The High-Definition Camcorder Enters the Picture
By DAVID POGUE

HIGH-DEFINITION television picture is so bright, sharp and clear, it's causing a minor upheaval in the way TV shows and movies are filmed. Talk-show and newscast sets must be rebuilt because HDTV reveals that the existing desks are nothing more than plywood and contact paper. Composing a shot is more complicated because HDTV displays a wide, sweeping rectangle of life like a movie, not the blindered square of a conventional set. And actors must go to new extremes in skin care, because the HDTV lens reveals not only every speck and freckle, but even the caking of the makeup used to cover them up.

Don't laugh; these are about to become your problems, too.

Next month, JVC will release the GR-HD1, the first high-definition consumer camcorder. It makes a considerable dent in the HD universe: until now, capturing HDTV video has required a special professional TV camera that can be yours for the low, low price of $100,000.

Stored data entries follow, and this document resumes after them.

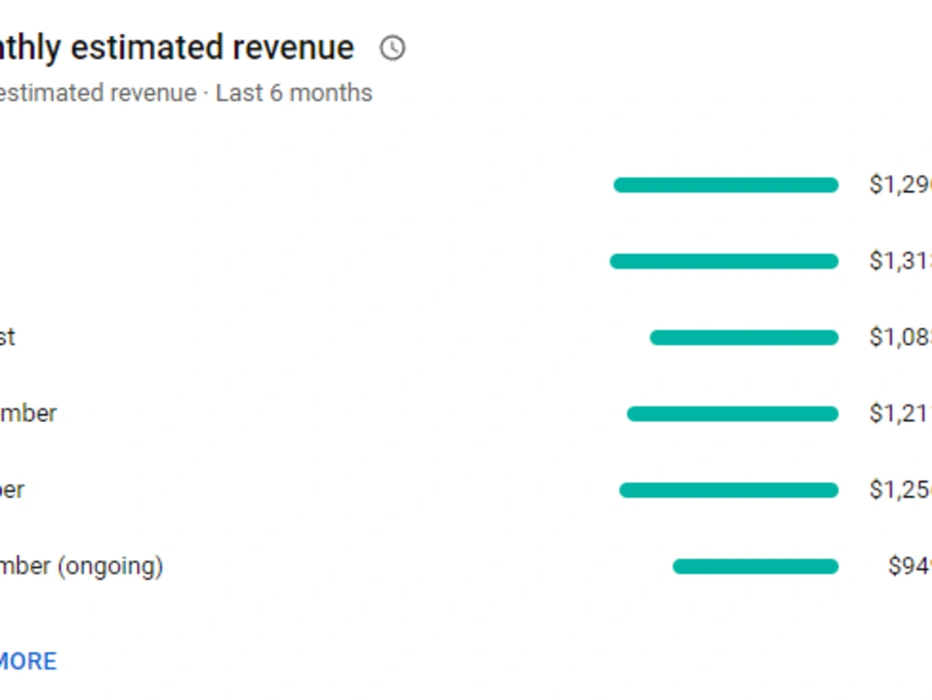Select the teal bar next to $1,29 value
This screenshot has width=932, height=700.
pos(726,185)
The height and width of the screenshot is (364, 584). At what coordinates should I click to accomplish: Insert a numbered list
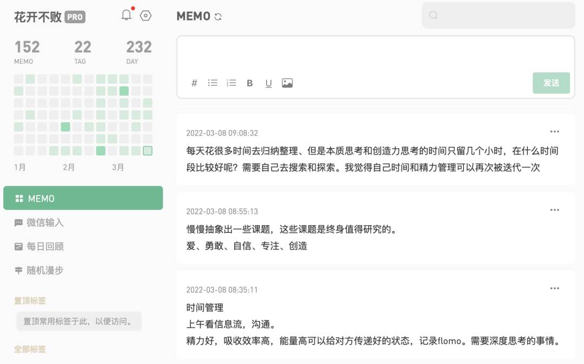231,83
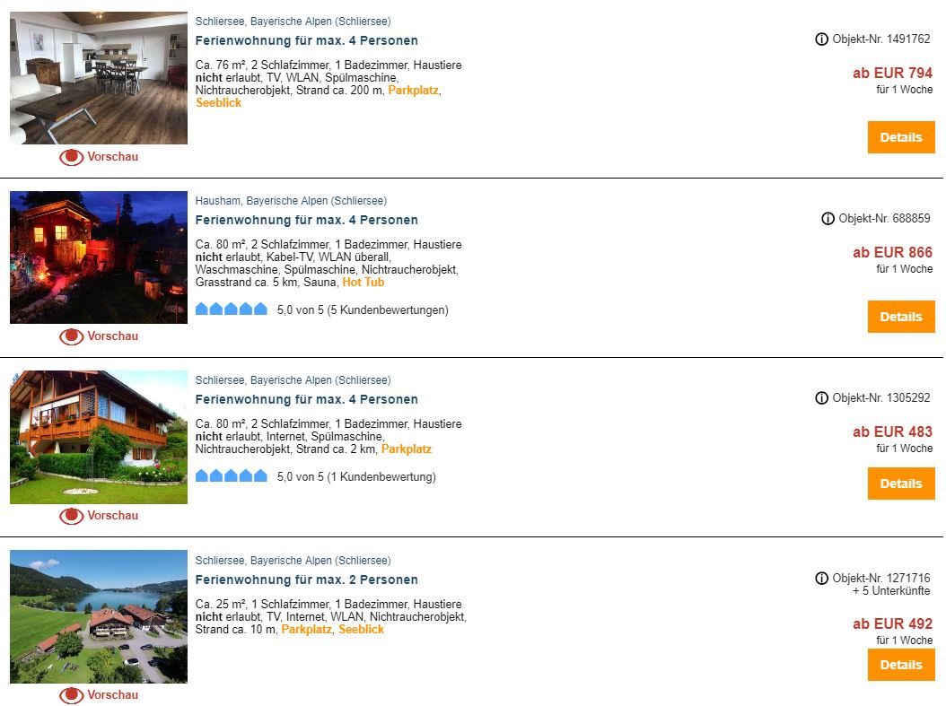
Task: Open the Parkplatz link in the first listing
Action: (x=413, y=90)
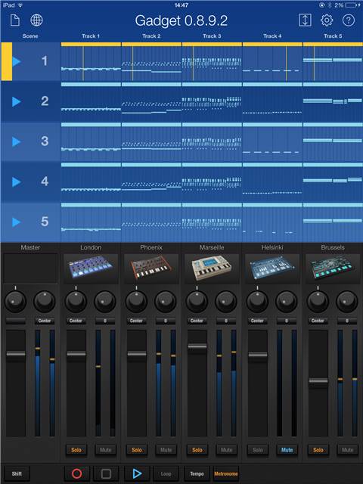Open the Marseille gadget instrument
This screenshot has height=484, width=363.
pyautogui.click(x=212, y=268)
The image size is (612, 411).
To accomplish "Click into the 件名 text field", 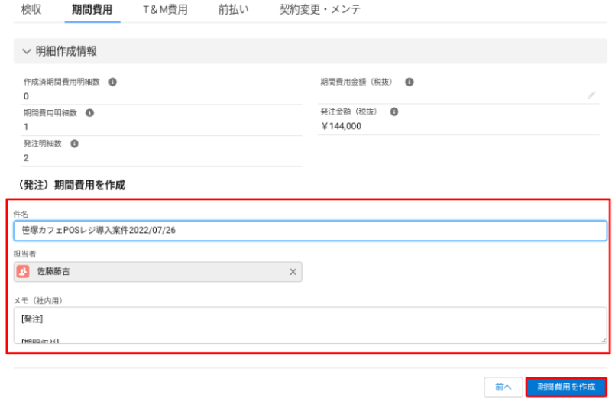I will 309,230.
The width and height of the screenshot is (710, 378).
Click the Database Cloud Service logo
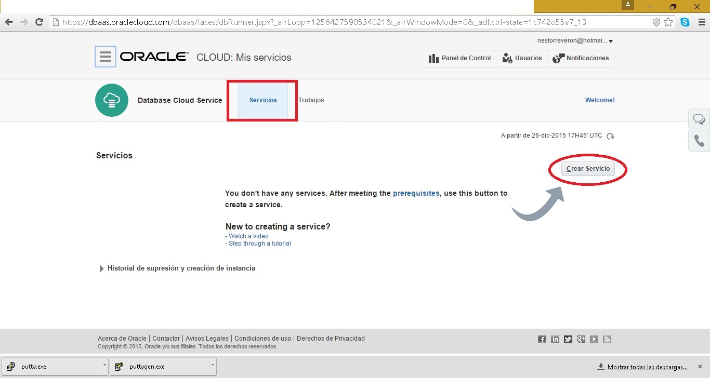(112, 100)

Put another way, HDTV has been something you watch, not something you create.

But not anymore. The JVC model comes with a two-hour battery, a cleaning cassette, an AC adapter-charger, a remote control and TV connection cables (including the three-headed component video cable required by HDTV sets) – all for a reasonable $3,500.

Of course, not everyone will consider the use of the word “reasonable” reasonable. But this camera isn't a cheapie designed for birthday parties and trips to Disney World (although it performs spectacularly in such settings). It's what JVC calls a prosumer camera, intended for video purists like wedding videographers, amateur filmmakers, corporations and, of course, early-adopter masochists of any stripe.

The model costs about $1,000 more than three-chip camcorders, which until now were the finest camcorders you could buy. (In a three-chip camcorder, separate chips for red, green and blue light permit superb color fidelity in more lighting conditions.) Also like three-chip devices, the GR-HD1 looks more like a shrunken TV camera than like a pocket camcorder. It's long and black, with a removable aluminum handle on top (it doubles as the support for an external mike or video light) and a removable lens shade.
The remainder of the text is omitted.